____ PROVIDED ENTRIES

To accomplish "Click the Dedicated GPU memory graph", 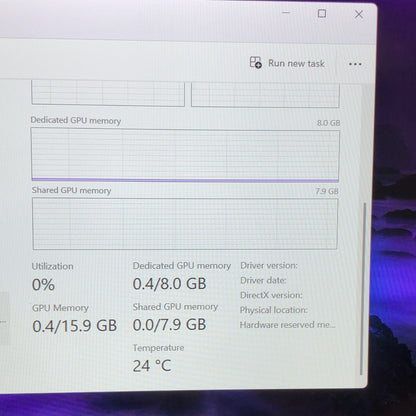I will tap(185, 155).
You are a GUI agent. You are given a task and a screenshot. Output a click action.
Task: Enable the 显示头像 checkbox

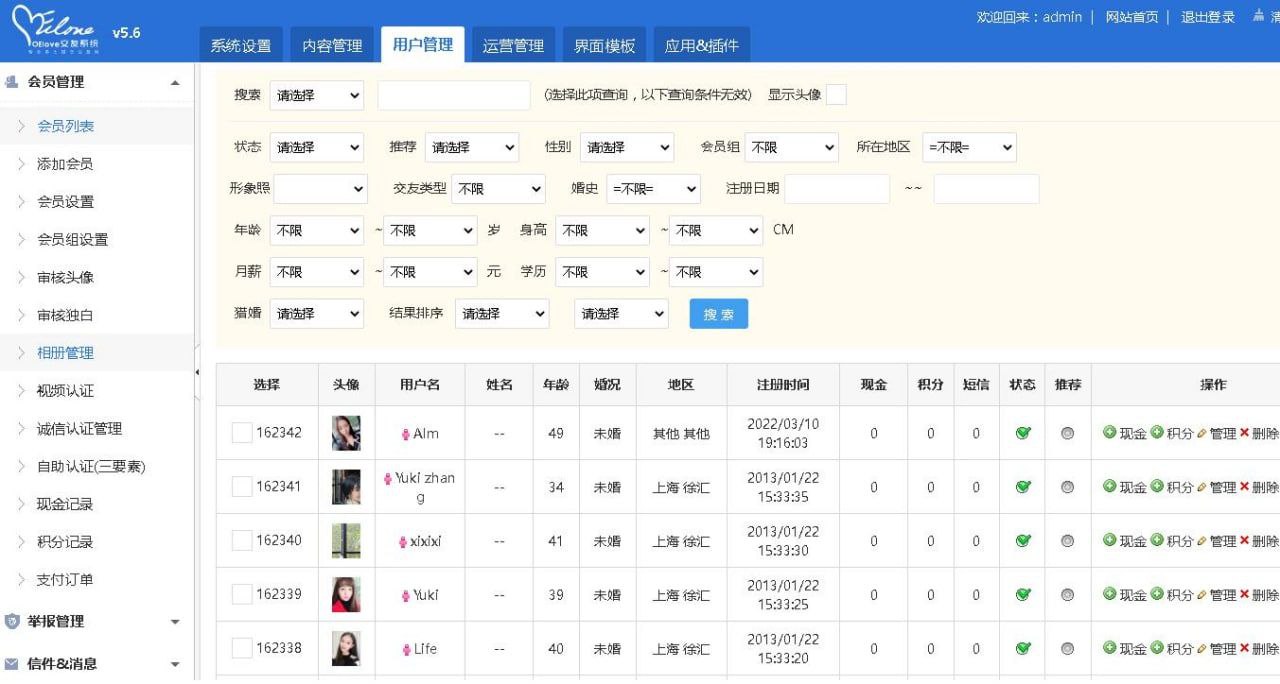(836, 95)
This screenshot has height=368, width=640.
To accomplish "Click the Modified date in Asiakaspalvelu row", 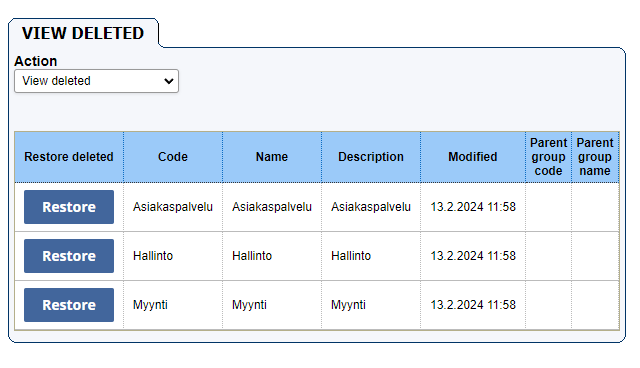I will [x=473, y=207].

________

◆ WORK INSTRUCTIONS ◆
Gather every line of the material above that contains the string "screenshot", matching case exactly.

◆ REPLY TO THE EXERCISE ◆
You are a GUI agent. You are given a task and a screenshot. Output a click action.
This screenshot has height=368, width=640.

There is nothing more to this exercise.